(Records from a collection)
▼

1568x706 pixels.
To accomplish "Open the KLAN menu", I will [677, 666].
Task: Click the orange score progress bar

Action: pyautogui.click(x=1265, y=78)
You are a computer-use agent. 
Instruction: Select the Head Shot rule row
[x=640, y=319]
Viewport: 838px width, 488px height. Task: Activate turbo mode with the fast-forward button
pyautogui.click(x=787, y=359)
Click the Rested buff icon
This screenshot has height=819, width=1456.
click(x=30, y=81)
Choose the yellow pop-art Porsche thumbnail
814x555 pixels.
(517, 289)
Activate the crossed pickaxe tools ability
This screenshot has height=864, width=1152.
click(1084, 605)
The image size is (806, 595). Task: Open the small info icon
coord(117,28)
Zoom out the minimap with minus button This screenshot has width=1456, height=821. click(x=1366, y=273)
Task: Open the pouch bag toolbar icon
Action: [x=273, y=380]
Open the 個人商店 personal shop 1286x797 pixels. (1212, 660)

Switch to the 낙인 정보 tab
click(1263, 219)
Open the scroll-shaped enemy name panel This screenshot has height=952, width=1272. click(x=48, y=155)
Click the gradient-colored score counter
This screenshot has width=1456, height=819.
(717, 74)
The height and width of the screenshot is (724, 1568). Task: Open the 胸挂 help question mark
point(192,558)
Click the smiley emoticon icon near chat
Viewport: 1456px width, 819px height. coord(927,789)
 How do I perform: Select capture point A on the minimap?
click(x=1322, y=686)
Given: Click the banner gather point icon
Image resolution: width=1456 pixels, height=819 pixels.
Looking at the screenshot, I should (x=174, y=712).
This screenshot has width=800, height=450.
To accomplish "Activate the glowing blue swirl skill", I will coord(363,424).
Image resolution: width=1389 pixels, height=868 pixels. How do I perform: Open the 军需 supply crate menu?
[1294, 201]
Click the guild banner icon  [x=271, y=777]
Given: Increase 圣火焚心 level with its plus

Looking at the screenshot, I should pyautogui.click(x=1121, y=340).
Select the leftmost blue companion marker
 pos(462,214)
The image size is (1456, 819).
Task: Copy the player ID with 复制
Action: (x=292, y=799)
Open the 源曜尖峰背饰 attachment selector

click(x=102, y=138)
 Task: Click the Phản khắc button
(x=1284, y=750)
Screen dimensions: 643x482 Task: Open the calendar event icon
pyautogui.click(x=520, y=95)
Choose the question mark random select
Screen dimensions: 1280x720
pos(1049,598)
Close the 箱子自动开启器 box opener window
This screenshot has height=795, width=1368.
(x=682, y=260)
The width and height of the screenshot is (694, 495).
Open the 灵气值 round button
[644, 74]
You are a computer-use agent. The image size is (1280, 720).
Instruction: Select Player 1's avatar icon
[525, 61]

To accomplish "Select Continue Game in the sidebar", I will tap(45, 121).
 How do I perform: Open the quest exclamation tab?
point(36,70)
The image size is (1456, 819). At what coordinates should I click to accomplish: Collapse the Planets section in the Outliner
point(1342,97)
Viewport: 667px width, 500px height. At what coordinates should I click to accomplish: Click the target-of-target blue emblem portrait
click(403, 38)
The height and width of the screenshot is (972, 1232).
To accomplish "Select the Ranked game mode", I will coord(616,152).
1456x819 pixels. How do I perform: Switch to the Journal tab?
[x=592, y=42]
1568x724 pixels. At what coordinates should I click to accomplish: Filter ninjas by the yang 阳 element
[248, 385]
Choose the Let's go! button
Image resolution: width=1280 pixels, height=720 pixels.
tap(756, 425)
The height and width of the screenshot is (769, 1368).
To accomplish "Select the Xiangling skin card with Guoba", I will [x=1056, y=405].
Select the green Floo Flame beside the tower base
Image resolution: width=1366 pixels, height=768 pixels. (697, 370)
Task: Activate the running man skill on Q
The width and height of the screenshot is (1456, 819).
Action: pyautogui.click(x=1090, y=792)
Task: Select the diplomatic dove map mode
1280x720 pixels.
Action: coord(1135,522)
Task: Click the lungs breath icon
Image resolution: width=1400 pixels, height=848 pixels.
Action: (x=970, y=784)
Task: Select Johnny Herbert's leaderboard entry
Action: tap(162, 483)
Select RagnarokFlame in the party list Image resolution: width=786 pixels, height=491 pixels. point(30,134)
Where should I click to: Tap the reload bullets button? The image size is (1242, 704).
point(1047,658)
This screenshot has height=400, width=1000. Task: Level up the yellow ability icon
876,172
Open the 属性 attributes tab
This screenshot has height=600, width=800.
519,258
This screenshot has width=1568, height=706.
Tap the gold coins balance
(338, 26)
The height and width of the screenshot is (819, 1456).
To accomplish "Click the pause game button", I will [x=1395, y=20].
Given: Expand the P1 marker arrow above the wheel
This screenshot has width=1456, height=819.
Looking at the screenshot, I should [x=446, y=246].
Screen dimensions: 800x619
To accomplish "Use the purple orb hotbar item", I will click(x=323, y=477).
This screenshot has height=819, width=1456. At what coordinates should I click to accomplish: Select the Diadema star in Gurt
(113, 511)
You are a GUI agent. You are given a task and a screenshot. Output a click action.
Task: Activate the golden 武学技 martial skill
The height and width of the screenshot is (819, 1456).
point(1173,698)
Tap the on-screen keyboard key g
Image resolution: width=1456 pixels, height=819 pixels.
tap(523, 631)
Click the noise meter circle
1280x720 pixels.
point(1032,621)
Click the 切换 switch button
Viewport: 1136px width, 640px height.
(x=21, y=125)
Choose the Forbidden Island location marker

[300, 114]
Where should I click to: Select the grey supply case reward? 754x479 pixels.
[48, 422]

▲

*Aim*: Extract each line of the material that contains the string "marker".

*Final answer*:
Select the leftmost blue companion marker
Given: Expand the P1 marker arrow above the wheel
Choose the Forbidden Island location marker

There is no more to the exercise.